Tamrakar et al. conducted strain rate-dependent experiments in which a microdroplet of epoxy resin was bonded to a single glass fiber and then that bond was broken by mode II shear loading [1]. With that data, Tamrakar et al. used finite element modeling to compute rate-dependent mode II traction-separation laws (TSLs) for the fiber-matrix interface. Based on microscale experiments, these TSLs have peak tractions of about 60-120 MPa. Later, Chowdhury and Gillespie used molecular dynamics (MD) simulations to predict related fiber-matrix interphase TSLs [2]. However, since the MD TSL predictions are derived from an atomic scale, defect-free interface, peak tractions are about 1-3 GPa, more than an order of magnitude greater than the experiment-based TSLs.

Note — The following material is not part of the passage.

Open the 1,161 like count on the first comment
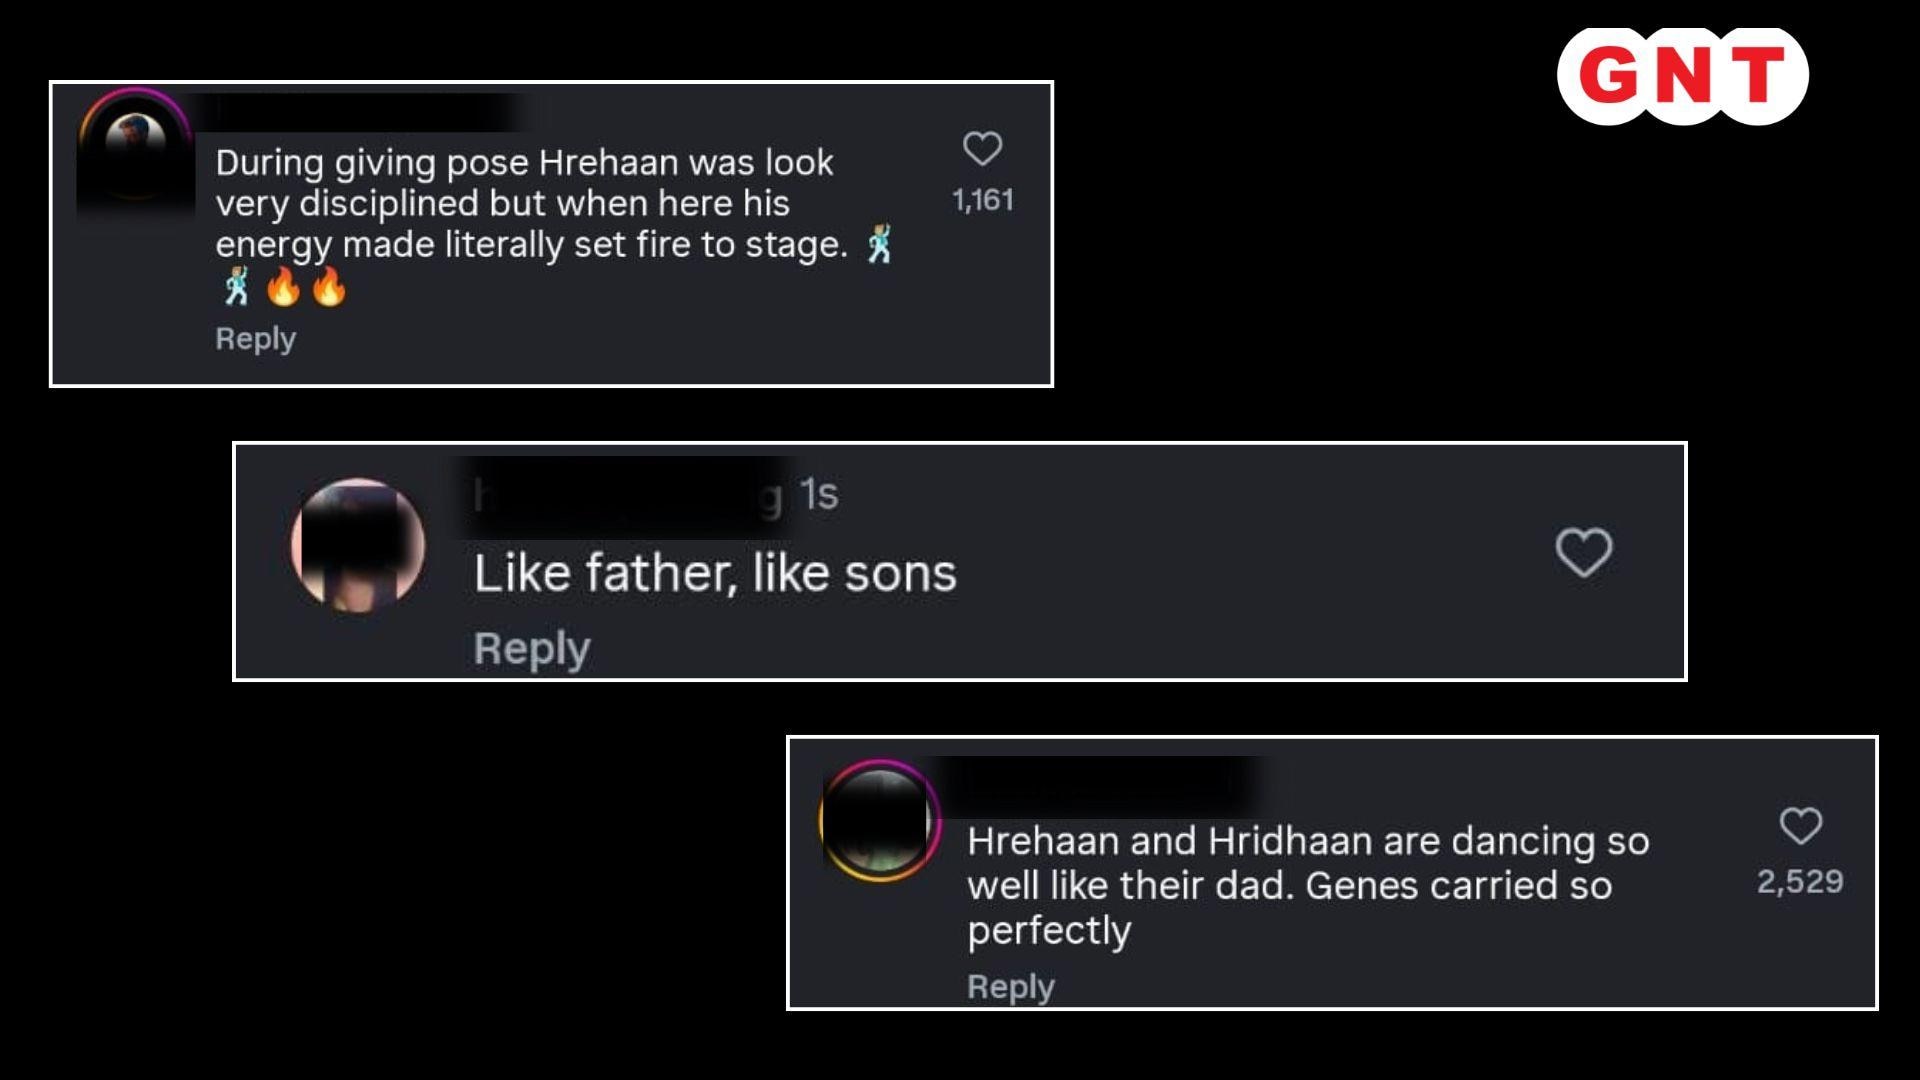1920x1080 pixels. (983, 199)
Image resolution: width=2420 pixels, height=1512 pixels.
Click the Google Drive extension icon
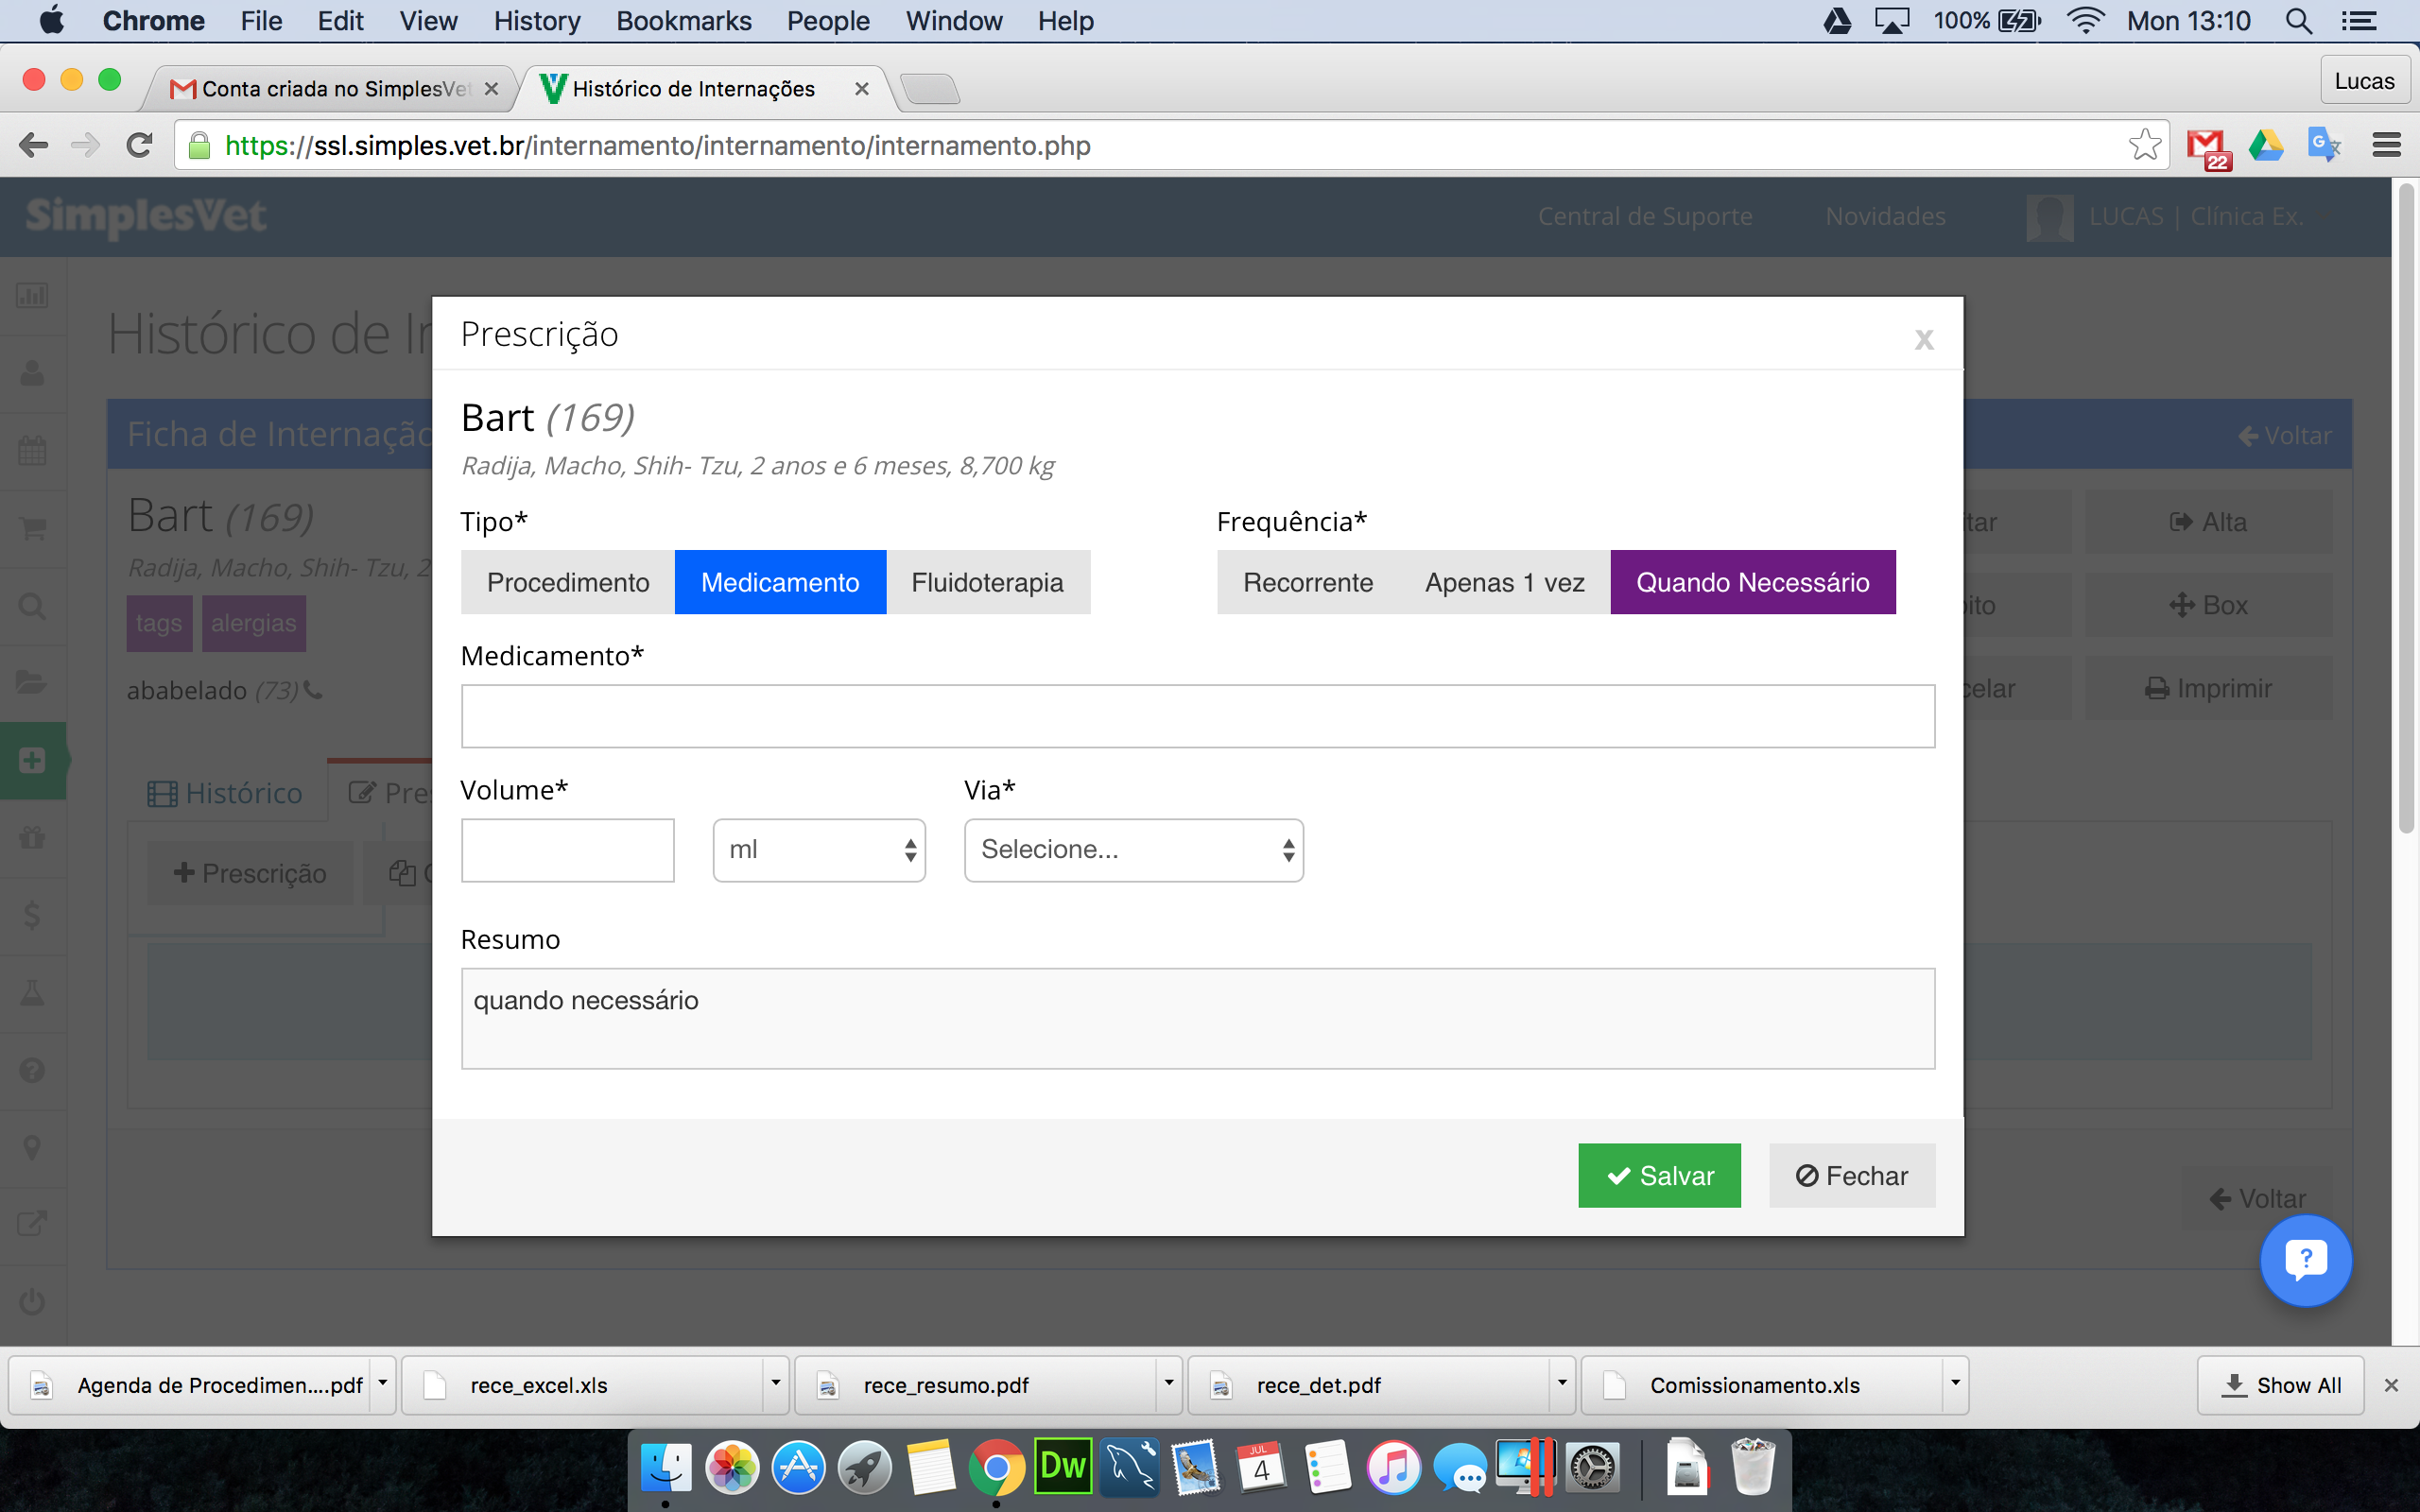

The present work develops a finite element model of a single-fiber microdroplet pull-out test, and introduces defects to the interface to better simulate the real fiber-matrix interface. The model uses as input the fiber-matrix interphase TSLs derived from Chowdhury’s MD simulations. Defects are introduced to the fiber-matrix interface by dividing it into 64 areas, each of which can have its governing TSL parametrically scaled. A mode II TSL is derived from this model, which is compared with Tamrakar’s experimentally-derived TSLs.
[1] S. Tamrakar, R. Ganesh, S. Sockalingam, J. W. Gillespie, Jr., Rate dependent mode II traction separation law for S-2 glass/epoxy interface using a microdroplet test method, Composites Part A, 2019.
[2] S. C. Chowdhury and J. W. Gillespie, Jr., Strain-rate dependent mixed-mode traction laws for glass fiber-epoxy interphase using molecular dynamics simulations, Composites Part B, 2024.